26 June, 2011

Alhambra in Granada

I wasn't that quite enamored with Granada, despite glowing feedback from other travelers I've met. Perhaps it was because I was coming off an emotional high from Valdelavilla, but more likely the intense heat that made walking around a miserable affair. 

My hostel was situated in the Albayzin, an area with narrow, unmarked and uphill alleys filled with Moroccan tea houses and shops. In fact, it felt like being in Morocco at times, and fortunately it was only a few minutes hike up to the Mirador de San Nicolas, a popular hangout at sunset for the great views.


That big palace on the cliff is the Alhambra, the star attraction in this city.

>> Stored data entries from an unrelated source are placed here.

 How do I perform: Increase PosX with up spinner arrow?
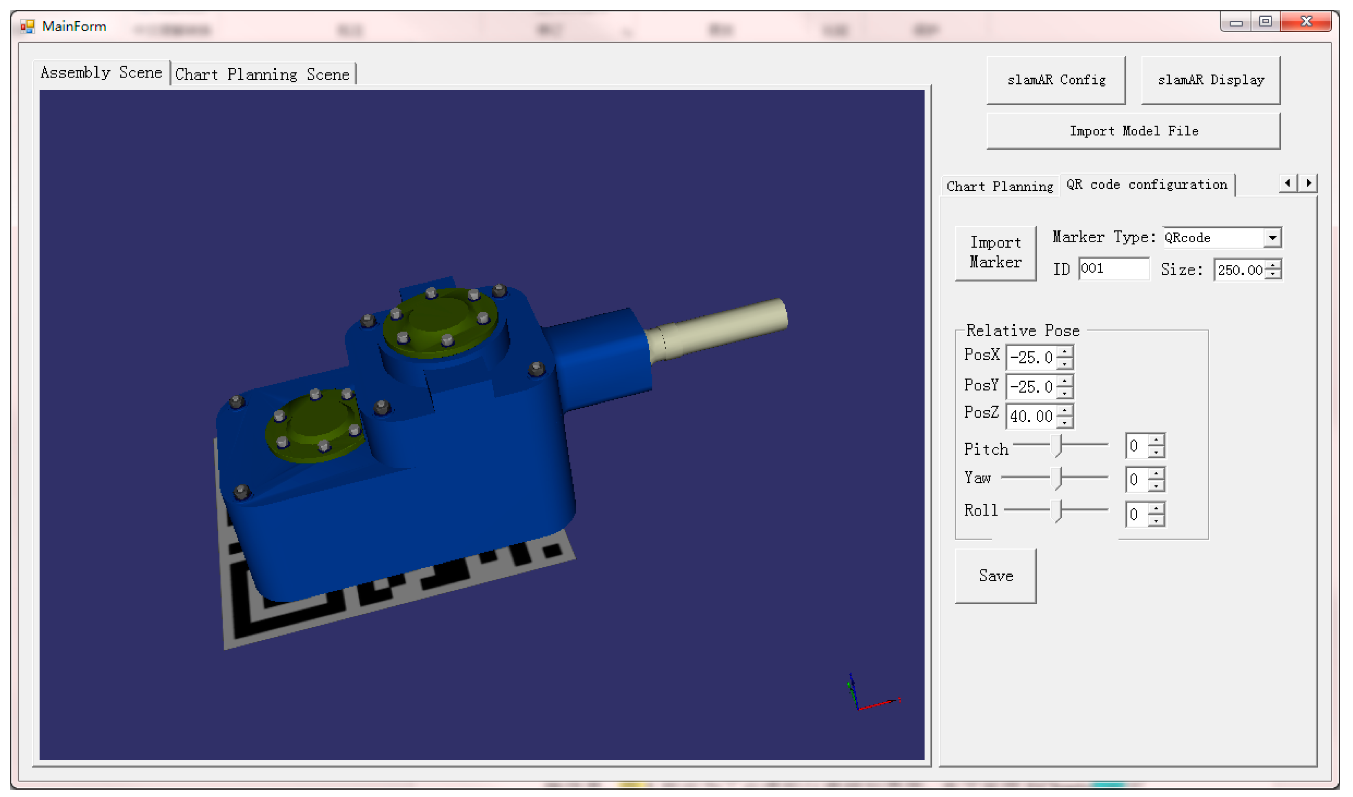pyautogui.click(x=1065, y=352)
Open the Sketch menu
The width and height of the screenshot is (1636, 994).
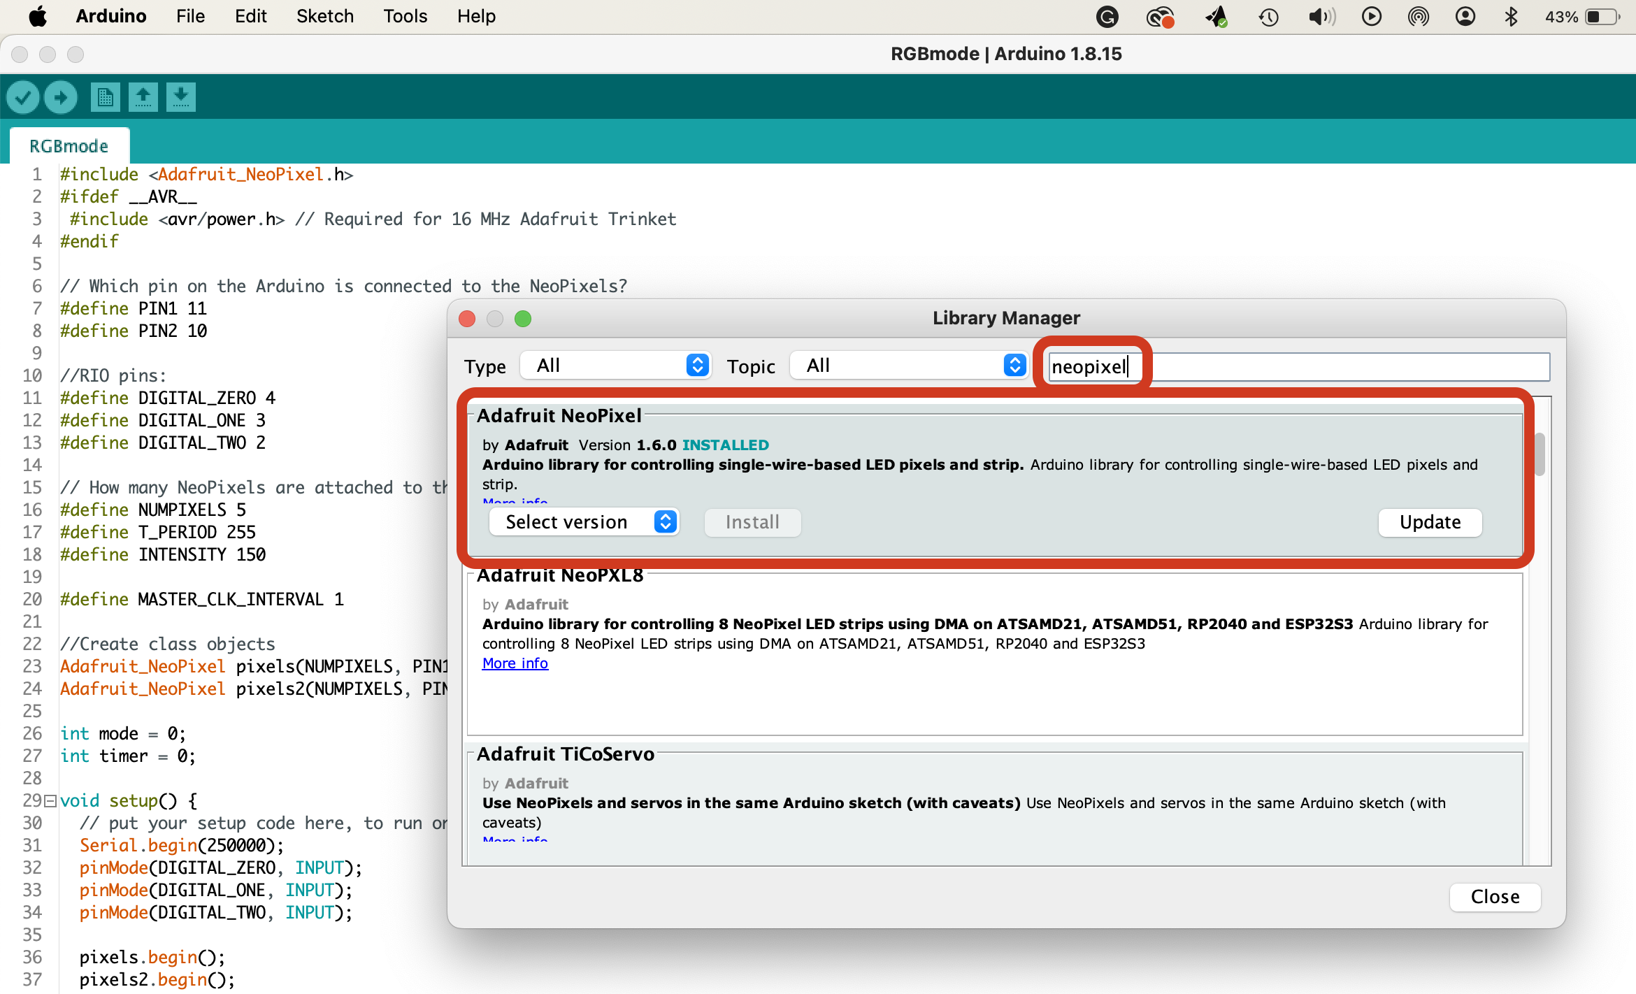(324, 16)
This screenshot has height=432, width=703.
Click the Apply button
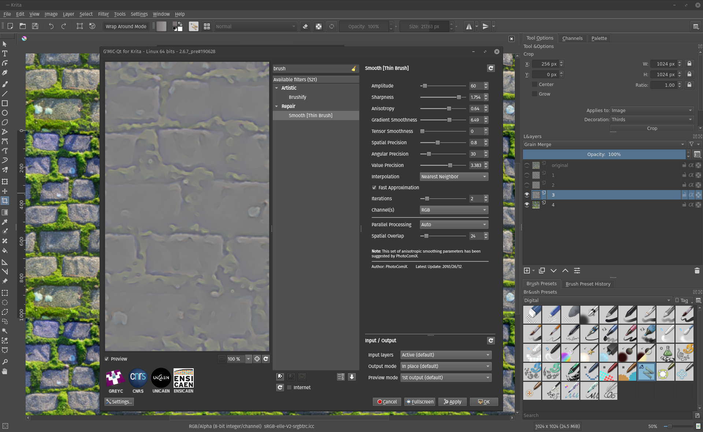coord(453,402)

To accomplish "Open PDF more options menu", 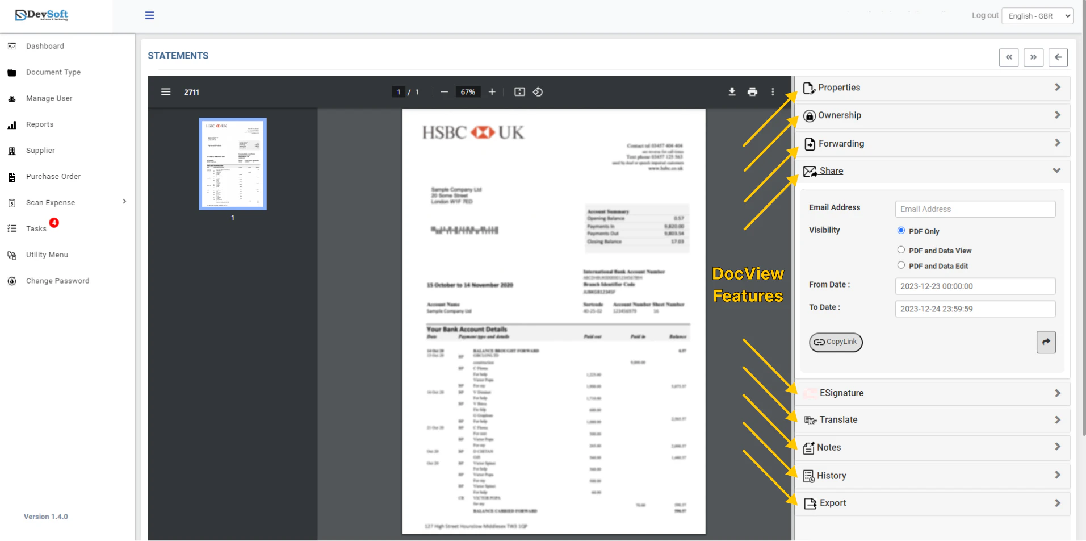I will coord(773,91).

Perhaps the most well-preserved of all Moorish architecture in Spain, over three million tourists visit the expansive grounds and palace every year.

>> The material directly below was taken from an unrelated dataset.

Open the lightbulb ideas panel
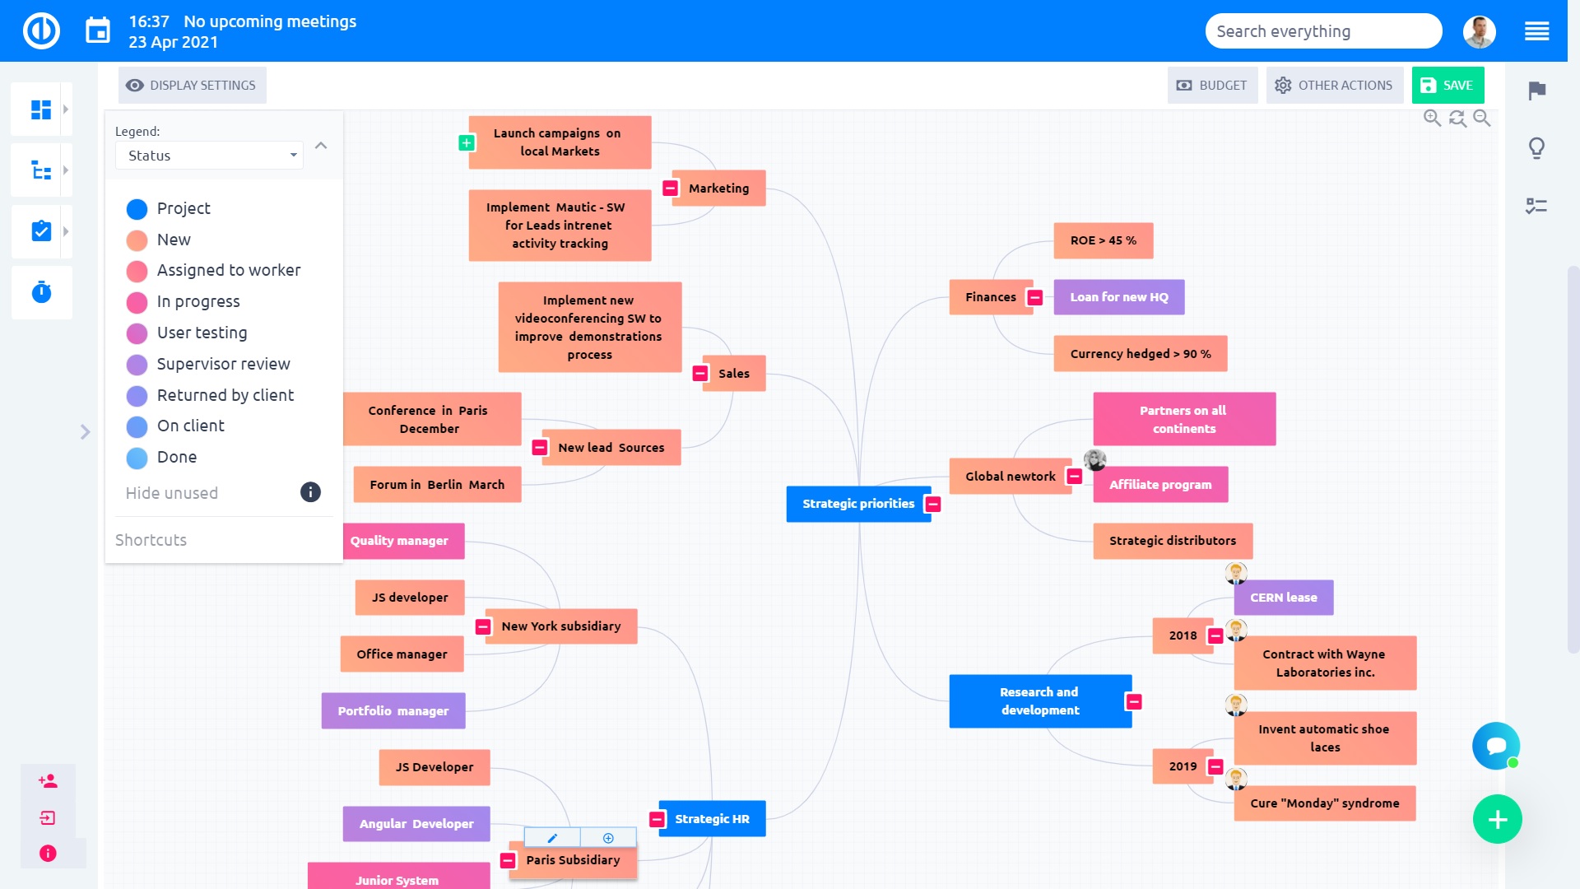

As you can imagine, it pays to buy your ticket online in advance. I logged in on a Saturday and the earliest availability was for Wednesday evening, which worked out just fine. Alternatively, people have reported success by showing up early (around 7am) to join the queue. 

There's not really much else to say about the Alhambra that other people haven't already said. Even if you're not into palaces and architecture, the Alhambra is well worth spending a few hours in.  It does live up to all the hype, and one can only marvel at the intricately carved and colorful patterns adorning the walls.